Required actions
• 1. From the lab handout, set down the part that opens with the words containing "Lab 4: Working" and closes with "cloud Python server.", keeping every word and punctuation mark unchanged.
• 2. Turn the paragraph of the lab handout that begins "In general exchanging raw data is a pain" into a short bulleted list that keeps its main facts.

Lab 4: Working with 'real' data

Introduction

In this lab we are going to work on how to estimate the background from 'real' data. Real is in air quotes because the data is actually from simplified simulations to make the problems manageable in a single lab. But the data will have some features that resemble that of real data sets.

Getting data and HD5

In general exchanging raw data is a pain. Writing data in text files is error prone, inaccurate, and wastes space, but raw binary files have all sorts of subtleties too (including the internal byte order of your processor). To try and sidestep a whole set of nasty issues, we are going to use HDF5 (originally developed by the National Center for Supercomputing Applications for data exchange) to allow everyone to import the data.

The code below imports the data needed for this lab to the cloud Python server.

Problem 1

In this problem we are looking at the data from a gamma-ray satellite orbiting in low Earth orbit. It takes a reading of the number of particles detected every 100 milliseconds, and is in an approximately 90 minute orbit. While it is looking for gamma-ray bursts, virtually all of the particles detected are background cosmic rays.

Data provided

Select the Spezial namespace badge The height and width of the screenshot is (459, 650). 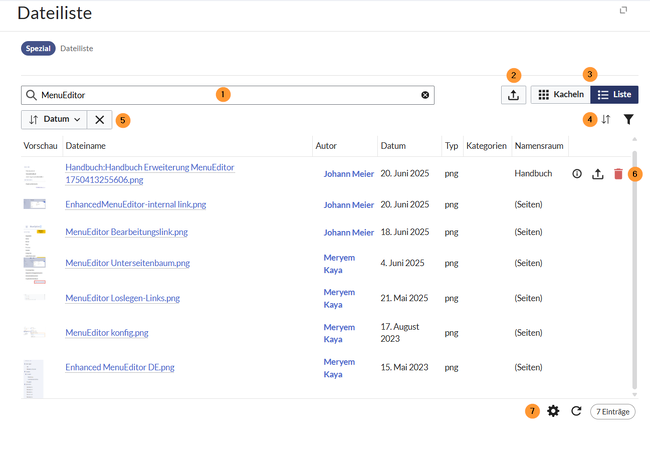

List of solutions
• 1.
Lab 4: Working with 'real' data

Introduction

In this lab we are going to work on how to estimate the background from 'real' data. Real is in air quotes because the data is actually from simplified simulations to make the problems manageable in a single lab. But the data will have some features that resemble that of real data sets.

Getting data and HD5

In general exchanging raw data is a pain. Writing data in text files is error prone, inaccurate, and wastes space, but raw binary files have all sorts of subtleties too (including the internal byte order of your processor). To try and sidestep a whole set of nasty issues, we are going to use HDF5 (originally developed by the National Center for Supercomputing Applications for data exchange) to allow everyone to import the data.

The code below imports the data needed for this lab to the cloud Python server.

• 2.
- Exchanging raw data is a pain.
- Text files are error prone and inaccurate, and they waste space.
- Raw binary files have their own subtleties, including the processor's internal byte order.
- To sidestep these issues, the lab uses HDF5 so that everyone can import the data. The National Center for Supercomputing Applications originally developed HDF5 for data exchange.